- ENTRIES PROVIDED:
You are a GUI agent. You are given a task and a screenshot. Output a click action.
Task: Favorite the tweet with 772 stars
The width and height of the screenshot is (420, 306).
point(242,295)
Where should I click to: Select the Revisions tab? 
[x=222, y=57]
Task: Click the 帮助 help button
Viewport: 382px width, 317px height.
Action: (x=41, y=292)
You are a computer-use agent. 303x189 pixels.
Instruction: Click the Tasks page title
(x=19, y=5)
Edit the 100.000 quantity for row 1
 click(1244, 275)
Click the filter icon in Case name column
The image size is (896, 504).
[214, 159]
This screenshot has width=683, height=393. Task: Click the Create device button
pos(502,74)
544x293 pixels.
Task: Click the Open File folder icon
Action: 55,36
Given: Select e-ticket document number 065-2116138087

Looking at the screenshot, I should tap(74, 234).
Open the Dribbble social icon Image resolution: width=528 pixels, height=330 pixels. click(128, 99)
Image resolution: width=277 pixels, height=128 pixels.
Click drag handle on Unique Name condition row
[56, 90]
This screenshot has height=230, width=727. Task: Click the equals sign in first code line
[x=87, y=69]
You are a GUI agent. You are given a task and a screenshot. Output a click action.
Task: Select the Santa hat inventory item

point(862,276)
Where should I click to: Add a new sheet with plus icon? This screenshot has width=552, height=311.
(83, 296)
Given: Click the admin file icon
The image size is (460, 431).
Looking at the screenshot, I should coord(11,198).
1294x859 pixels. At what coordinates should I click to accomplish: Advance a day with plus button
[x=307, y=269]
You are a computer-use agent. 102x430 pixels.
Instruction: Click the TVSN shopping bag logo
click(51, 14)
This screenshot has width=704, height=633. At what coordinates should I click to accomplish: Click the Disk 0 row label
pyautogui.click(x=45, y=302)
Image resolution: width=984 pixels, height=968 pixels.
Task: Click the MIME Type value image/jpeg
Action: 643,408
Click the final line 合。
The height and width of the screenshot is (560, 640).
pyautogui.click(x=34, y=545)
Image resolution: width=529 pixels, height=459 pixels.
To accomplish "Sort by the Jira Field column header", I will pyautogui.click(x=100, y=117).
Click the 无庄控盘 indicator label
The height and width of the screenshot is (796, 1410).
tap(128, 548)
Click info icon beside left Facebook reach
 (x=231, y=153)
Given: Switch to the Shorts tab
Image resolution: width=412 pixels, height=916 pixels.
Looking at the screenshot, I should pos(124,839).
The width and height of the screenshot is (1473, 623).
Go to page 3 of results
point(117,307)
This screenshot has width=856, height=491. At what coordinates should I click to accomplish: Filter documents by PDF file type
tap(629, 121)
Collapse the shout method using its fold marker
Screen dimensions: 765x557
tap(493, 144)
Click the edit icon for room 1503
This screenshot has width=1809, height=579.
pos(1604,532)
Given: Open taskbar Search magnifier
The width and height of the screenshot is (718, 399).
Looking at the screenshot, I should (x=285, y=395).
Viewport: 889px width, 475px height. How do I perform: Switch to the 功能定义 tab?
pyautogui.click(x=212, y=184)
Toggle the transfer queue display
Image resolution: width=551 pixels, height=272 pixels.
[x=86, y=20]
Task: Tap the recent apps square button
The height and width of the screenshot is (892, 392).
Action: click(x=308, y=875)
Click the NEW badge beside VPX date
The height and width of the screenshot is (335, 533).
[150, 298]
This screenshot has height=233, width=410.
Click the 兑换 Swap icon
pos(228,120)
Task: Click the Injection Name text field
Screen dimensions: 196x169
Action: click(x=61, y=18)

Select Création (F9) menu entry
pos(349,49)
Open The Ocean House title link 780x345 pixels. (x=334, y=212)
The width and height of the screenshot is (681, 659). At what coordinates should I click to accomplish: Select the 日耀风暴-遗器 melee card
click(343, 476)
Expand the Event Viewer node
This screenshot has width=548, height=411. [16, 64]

- TASK DESCRIPTION:
Identify every line above with the string "agent" in it. Copy those lines.

- SOLUTION FOR THIS PROBLEM:
You are a GUI agent. You are given a task and a screenshot. Output a click action.
You are a computer-use agent. 303x189 pixels.
You are a GUI agent. You are given a task and a screenshot. Output a click action.
You are a computer-use agent. 102x430 pixels.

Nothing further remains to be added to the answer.